This question represents some thoughts about the following question: How to get PDF from characteristic function
In that question $$f(x)=\frac{1}{2\pi}\int_{-\infty}^{\infty} e^{-itx}\phi(t)dt,$$ where $\phi(t)$ is a characteristic function.

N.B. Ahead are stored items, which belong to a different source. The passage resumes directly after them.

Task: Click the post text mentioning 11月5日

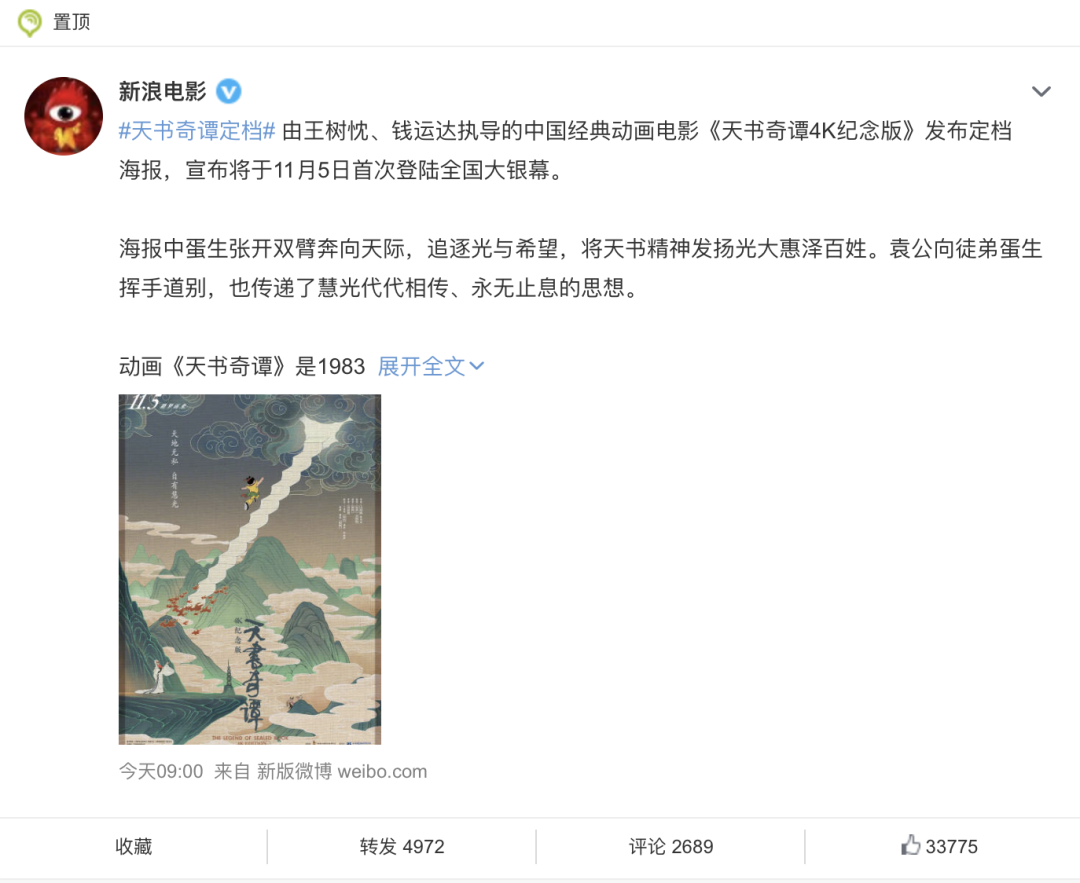Action: pyautogui.click(x=341, y=169)
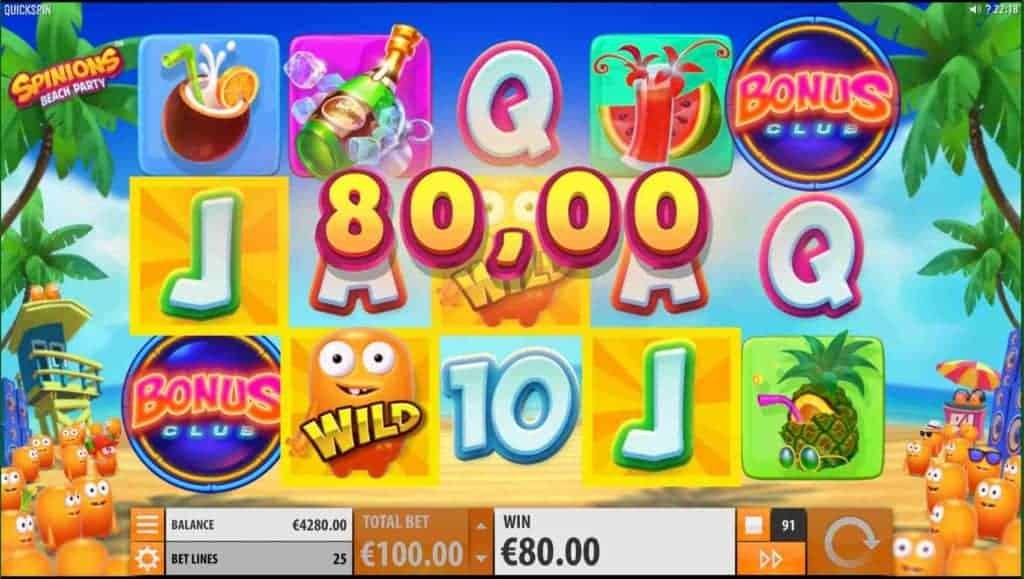Click the autoplay counter showing 91

point(789,525)
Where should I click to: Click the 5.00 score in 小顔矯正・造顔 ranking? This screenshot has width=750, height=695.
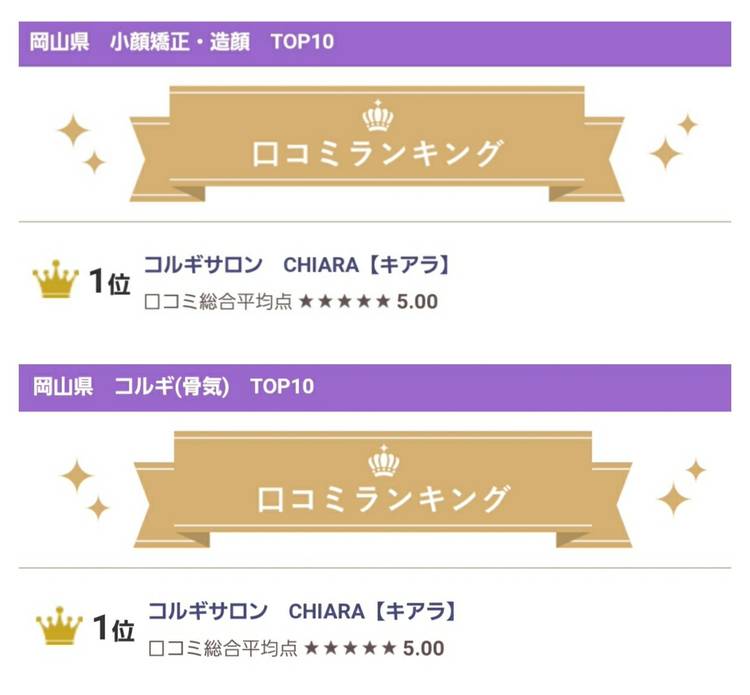coord(417,301)
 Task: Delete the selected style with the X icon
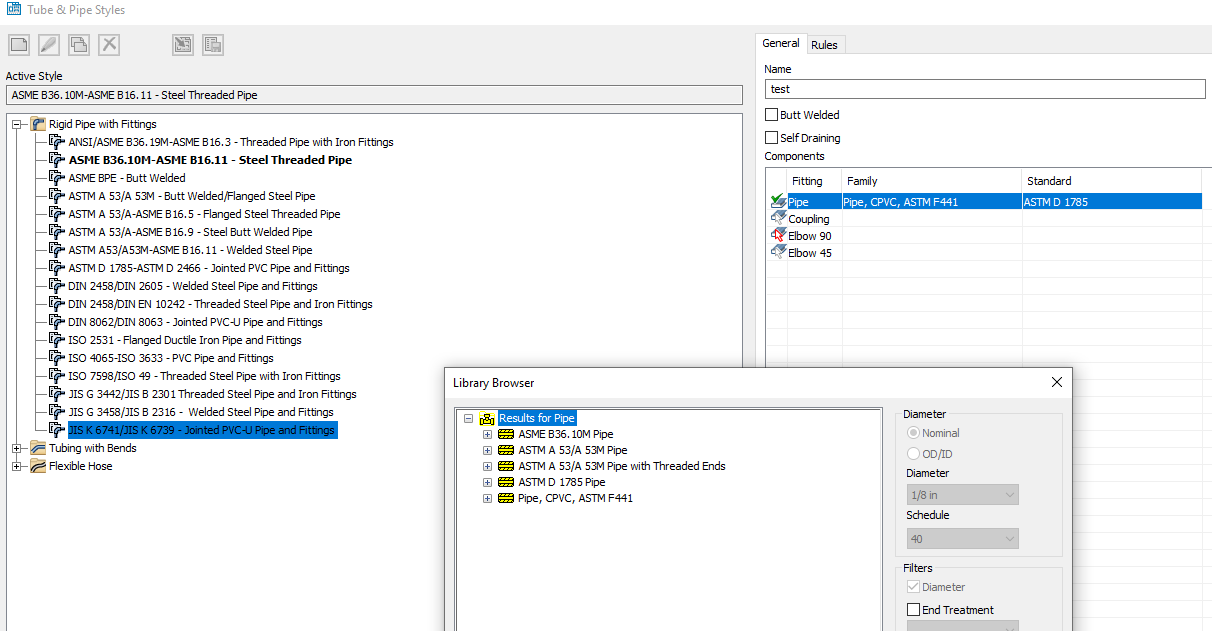tap(109, 44)
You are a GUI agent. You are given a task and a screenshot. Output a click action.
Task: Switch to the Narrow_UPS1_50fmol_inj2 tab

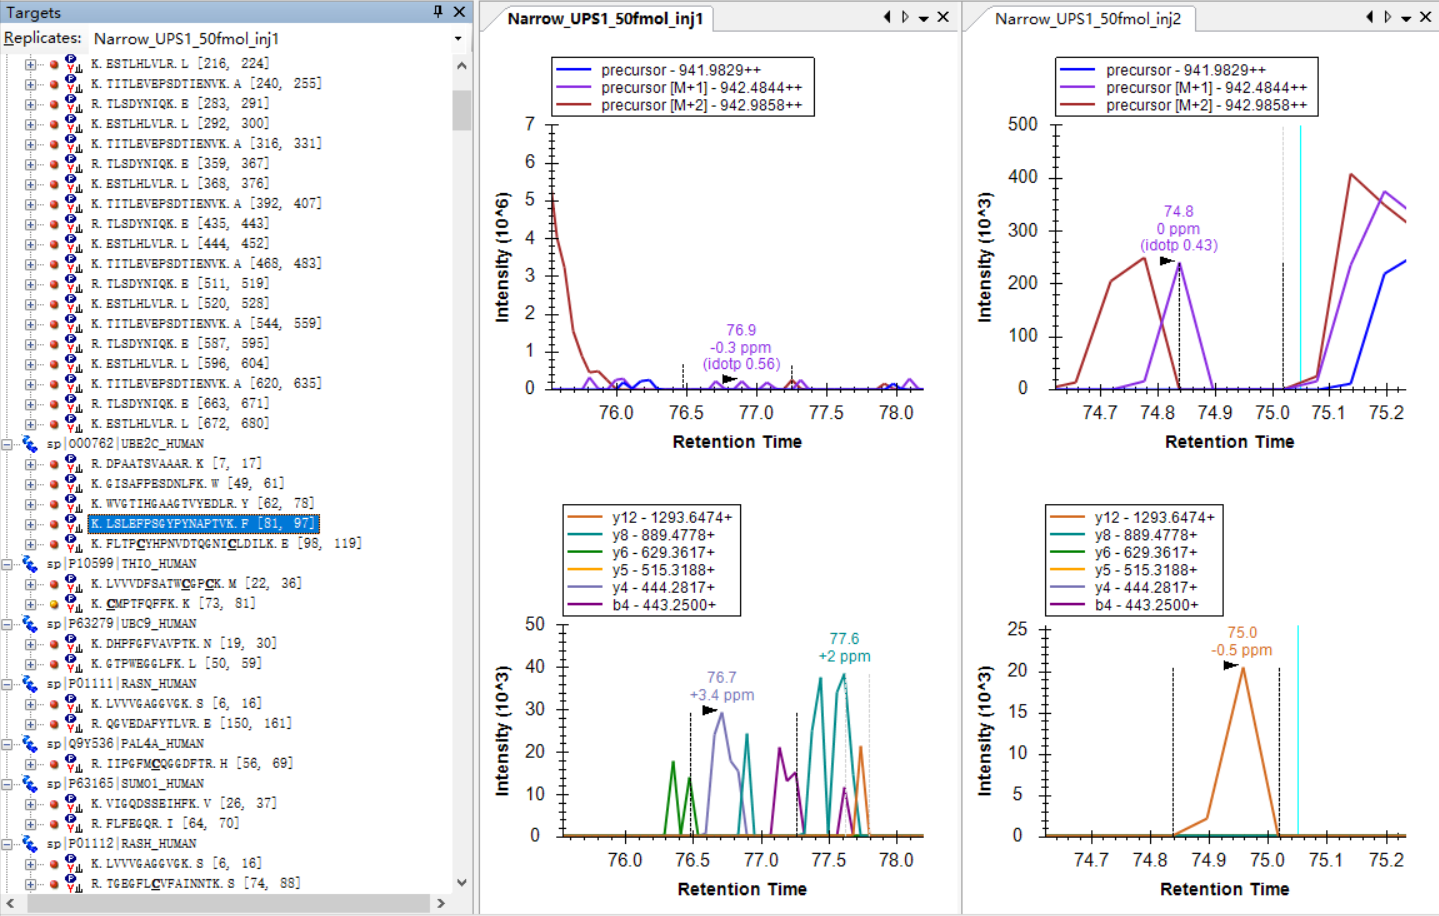pos(1087,19)
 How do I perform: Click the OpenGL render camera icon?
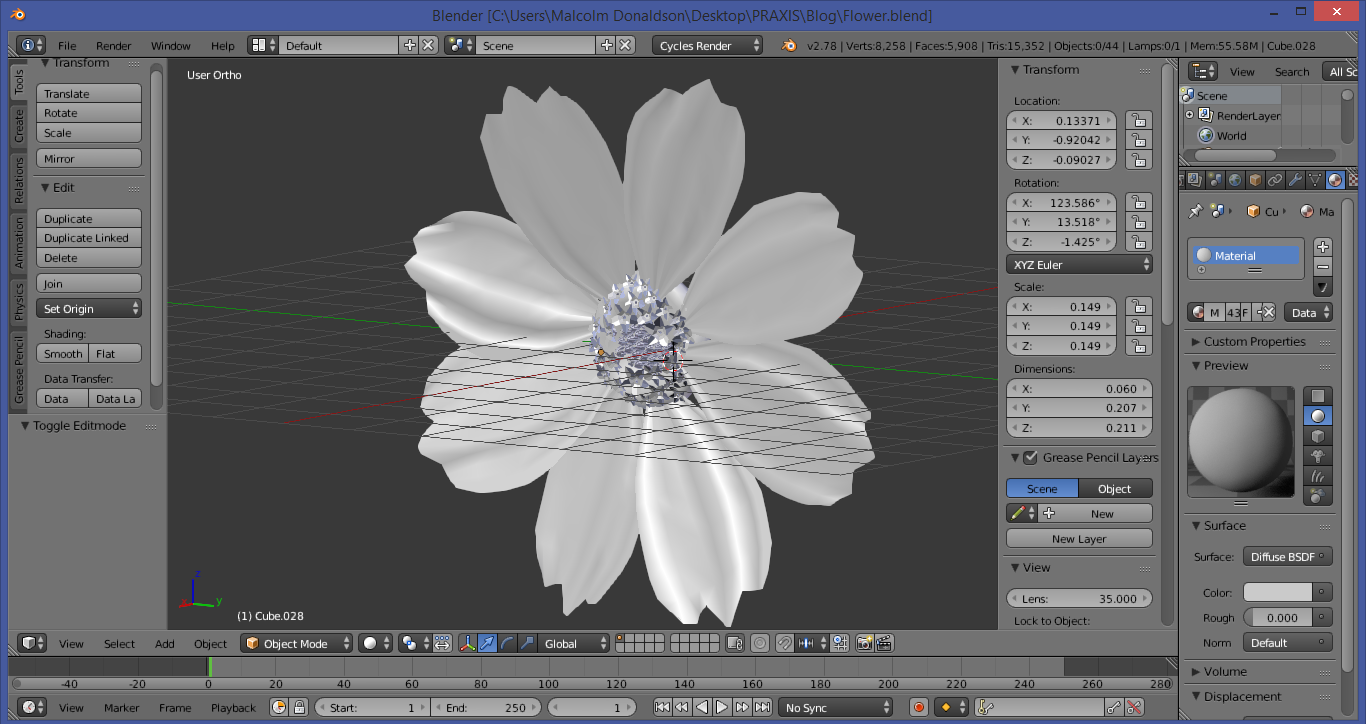(863, 643)
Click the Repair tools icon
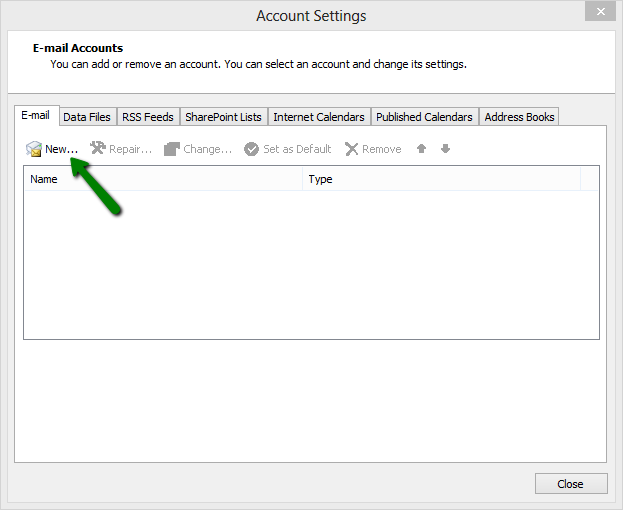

What if it is hard to find this integral? But the Taylor series expansion of $\phi(t)$ is $$\phi(t)=\sum_{k=0}^{\infty}c_k(it)^k$$
Then $$f(x)=\frac{1}{2\pi}\int_{-\infty}^{\infty} e^{-itx}\phi(t)dt=\frac{1}{2\pi}\int_{-\infty}^{\infty} e^{-itx}\left(\sum_{k=0}^{\infty}c_k(it)^k\right)dt=\frac{1}{2\pi}\sum_{k=0}^{\infty}c_k\int_{-\infty}^{\infty}e^{-itx}(it)^k dt=\sum_{k=0}^{\infty}(-1)^k c_k \operatorname{dirac}^{(k)}(x)$$
Does it make any sense?
I think that I'm wrong somewhere because the sum of the derivatives of the Dirac delta function still gives zero on a plot.
Thank you.